REQUEST: Can you reproduce the part of the material that opens with the line containing "The width and height of the screenshot is (432, 157)." and closes with the line containing "Screen dimensions: 480x309 4,127", changing "Support" to "Help" and leaving everything else as it is?

DATA FOR PROCESSING:
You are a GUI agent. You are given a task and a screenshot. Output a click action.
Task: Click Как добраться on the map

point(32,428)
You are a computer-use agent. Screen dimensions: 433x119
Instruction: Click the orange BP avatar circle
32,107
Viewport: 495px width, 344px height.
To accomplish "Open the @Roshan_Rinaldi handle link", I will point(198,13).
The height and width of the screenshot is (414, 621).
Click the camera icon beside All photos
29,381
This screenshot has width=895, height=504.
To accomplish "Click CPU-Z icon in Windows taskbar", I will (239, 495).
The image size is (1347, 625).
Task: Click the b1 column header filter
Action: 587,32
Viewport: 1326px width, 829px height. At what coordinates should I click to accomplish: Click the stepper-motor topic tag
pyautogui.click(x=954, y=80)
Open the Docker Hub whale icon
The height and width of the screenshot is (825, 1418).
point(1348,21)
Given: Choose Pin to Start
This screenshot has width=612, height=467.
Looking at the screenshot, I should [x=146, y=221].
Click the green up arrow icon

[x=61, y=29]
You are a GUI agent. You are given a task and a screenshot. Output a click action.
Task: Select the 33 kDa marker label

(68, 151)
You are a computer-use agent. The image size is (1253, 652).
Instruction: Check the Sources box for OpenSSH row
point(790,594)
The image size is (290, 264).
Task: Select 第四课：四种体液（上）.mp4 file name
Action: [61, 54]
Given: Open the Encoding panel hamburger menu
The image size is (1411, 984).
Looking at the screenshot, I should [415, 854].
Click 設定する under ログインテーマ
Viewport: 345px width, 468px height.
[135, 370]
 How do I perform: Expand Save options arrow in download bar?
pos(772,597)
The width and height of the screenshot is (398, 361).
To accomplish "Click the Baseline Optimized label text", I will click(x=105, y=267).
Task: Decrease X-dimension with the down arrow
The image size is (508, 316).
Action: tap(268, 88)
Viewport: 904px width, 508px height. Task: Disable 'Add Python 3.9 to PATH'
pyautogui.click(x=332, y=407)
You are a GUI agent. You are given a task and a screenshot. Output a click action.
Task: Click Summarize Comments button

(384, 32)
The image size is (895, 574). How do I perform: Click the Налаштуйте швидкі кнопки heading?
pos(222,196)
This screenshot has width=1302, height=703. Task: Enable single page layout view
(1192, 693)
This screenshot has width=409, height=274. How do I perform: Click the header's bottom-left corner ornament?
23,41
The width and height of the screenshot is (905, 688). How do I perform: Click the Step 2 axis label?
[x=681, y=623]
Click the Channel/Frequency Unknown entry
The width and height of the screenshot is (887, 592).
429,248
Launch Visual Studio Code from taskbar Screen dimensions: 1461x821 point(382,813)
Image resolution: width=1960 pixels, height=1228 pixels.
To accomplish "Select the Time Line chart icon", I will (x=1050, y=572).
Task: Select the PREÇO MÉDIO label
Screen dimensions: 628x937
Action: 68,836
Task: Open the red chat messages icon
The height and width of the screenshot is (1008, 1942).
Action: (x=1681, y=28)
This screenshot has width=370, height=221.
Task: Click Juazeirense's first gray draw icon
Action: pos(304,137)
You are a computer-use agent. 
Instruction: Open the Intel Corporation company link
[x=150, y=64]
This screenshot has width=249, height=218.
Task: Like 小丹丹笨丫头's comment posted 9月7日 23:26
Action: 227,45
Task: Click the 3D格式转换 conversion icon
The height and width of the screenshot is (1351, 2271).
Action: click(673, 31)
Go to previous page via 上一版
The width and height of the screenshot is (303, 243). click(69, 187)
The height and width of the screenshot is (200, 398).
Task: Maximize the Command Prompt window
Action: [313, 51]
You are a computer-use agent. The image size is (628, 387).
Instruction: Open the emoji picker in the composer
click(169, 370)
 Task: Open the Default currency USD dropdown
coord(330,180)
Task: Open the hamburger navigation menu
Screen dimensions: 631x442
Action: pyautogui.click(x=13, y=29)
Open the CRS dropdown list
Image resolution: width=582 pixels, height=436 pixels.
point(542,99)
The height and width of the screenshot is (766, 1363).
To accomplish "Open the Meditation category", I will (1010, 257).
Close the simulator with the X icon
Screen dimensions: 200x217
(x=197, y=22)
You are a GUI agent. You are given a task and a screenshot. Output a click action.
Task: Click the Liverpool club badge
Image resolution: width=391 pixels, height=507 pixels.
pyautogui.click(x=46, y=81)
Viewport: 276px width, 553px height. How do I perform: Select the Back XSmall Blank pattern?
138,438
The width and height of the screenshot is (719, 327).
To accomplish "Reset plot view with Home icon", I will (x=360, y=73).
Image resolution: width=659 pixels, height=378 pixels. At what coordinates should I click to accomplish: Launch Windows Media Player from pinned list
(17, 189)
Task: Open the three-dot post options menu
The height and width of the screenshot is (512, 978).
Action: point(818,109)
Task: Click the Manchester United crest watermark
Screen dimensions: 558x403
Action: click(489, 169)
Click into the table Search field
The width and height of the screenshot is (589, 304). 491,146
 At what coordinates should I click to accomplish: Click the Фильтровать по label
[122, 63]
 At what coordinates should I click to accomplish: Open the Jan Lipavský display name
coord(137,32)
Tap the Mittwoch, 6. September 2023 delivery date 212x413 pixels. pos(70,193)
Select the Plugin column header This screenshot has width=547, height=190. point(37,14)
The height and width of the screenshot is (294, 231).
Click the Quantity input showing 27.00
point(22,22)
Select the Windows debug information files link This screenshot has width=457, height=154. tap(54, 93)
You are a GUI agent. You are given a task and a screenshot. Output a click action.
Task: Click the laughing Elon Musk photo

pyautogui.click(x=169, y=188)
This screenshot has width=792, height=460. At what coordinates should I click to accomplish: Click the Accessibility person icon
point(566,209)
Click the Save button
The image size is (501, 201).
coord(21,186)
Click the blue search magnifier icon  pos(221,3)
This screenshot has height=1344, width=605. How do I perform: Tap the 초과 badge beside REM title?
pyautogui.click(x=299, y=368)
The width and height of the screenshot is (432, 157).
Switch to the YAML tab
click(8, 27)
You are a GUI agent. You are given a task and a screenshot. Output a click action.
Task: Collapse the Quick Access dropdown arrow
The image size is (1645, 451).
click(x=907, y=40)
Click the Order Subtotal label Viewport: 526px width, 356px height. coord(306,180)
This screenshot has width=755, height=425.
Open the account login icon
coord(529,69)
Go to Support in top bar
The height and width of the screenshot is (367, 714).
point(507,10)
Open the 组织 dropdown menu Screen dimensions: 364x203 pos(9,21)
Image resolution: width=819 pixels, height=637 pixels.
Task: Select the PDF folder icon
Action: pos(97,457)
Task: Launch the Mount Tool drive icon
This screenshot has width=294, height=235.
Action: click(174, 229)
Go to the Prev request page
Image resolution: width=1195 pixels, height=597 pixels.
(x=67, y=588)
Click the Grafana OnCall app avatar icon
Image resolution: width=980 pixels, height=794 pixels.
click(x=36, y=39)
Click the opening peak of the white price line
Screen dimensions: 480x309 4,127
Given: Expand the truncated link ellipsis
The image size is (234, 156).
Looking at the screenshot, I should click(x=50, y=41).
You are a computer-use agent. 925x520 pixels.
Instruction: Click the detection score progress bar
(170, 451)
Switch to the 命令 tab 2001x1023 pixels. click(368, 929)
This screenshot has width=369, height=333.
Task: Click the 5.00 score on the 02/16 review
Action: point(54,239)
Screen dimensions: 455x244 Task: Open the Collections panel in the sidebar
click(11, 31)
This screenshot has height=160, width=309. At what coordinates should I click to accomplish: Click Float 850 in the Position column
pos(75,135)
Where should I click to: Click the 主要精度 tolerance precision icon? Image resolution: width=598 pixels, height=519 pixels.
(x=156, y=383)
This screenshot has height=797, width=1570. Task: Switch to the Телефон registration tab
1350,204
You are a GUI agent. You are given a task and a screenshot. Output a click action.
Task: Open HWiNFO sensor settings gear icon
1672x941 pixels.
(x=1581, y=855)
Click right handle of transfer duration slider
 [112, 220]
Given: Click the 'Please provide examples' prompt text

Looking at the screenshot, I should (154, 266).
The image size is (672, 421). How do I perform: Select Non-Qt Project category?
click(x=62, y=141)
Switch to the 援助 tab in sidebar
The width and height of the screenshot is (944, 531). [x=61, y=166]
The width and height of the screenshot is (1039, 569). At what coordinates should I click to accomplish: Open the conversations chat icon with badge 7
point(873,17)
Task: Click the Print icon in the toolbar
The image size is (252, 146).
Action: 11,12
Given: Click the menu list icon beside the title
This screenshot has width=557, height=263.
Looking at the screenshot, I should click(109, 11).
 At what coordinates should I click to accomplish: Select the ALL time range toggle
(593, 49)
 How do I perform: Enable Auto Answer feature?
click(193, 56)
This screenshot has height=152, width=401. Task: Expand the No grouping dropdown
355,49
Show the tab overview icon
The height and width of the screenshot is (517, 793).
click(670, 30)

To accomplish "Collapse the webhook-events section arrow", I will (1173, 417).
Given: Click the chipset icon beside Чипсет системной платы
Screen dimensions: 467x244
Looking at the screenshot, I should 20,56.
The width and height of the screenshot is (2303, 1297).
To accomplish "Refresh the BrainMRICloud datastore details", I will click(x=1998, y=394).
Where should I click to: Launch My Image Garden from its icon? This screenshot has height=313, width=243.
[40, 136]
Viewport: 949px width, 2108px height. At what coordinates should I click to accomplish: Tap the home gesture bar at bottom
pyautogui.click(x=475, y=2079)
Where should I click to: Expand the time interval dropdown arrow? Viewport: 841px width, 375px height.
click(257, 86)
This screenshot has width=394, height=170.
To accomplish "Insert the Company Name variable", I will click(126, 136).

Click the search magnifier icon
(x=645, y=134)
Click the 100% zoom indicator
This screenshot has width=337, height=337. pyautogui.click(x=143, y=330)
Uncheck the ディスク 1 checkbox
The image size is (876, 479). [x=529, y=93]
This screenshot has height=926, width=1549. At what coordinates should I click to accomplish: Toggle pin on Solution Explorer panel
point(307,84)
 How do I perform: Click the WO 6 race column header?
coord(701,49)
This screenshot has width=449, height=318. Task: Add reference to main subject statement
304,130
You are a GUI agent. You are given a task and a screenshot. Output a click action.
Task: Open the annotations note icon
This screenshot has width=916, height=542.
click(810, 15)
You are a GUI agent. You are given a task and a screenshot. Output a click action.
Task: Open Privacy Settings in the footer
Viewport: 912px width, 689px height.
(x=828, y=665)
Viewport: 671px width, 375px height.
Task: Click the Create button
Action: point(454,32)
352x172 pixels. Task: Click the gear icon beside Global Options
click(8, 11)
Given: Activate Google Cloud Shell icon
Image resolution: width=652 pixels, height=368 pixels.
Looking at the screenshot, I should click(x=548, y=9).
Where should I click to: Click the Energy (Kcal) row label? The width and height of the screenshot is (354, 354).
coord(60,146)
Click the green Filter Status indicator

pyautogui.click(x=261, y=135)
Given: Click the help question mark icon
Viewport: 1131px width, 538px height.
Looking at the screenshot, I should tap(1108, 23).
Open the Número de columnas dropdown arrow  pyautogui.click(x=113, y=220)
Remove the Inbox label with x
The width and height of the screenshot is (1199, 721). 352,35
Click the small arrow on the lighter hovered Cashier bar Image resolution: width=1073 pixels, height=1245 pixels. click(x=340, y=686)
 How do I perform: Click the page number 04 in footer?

FINAL ANSWER:
The width and height of the screenshot is (432, 157).
Switch to the YAML tab
click(8, 27)
You are a GUI agent. You are given a task and a screenshot. Output a click action.
Task: Collapse the Quick Access dropdown arrow
The image size is (1645, 451).
click(x=907, y=40)
Click the Order Subtotal label Viewport: 526px width, 356px height. coord(306,180)
This screenshot has width=755, height=425.
Open the account login icon
coord(529,69)
Go to Help in top bar
The height and width of the screenshot is (367, 714).
point(507,10)
Open the 组织 dropdown menu Screen dimensions: 364x203 pos(9,21)
Image resolution: width=819 pixels, height=637 pixels.
Task: Select the PDF folder icon
Action: pos(97,457)
Task: Launch the Mount Tool drive icon
This screenshot has width=294, height=235.
Action: click(174, 229)
Go to the Prev request page
Image resolution: width=1195 pixels, height=597 pixels.
(x=67, y=588)
Click the Grafana OnCall app avatar icon
Image resolution: width=980 pixels, height=794 pixels.
click(x=36, y=39)
Click the opening peak of the white price line
Screen dimensions: 480x309 4,127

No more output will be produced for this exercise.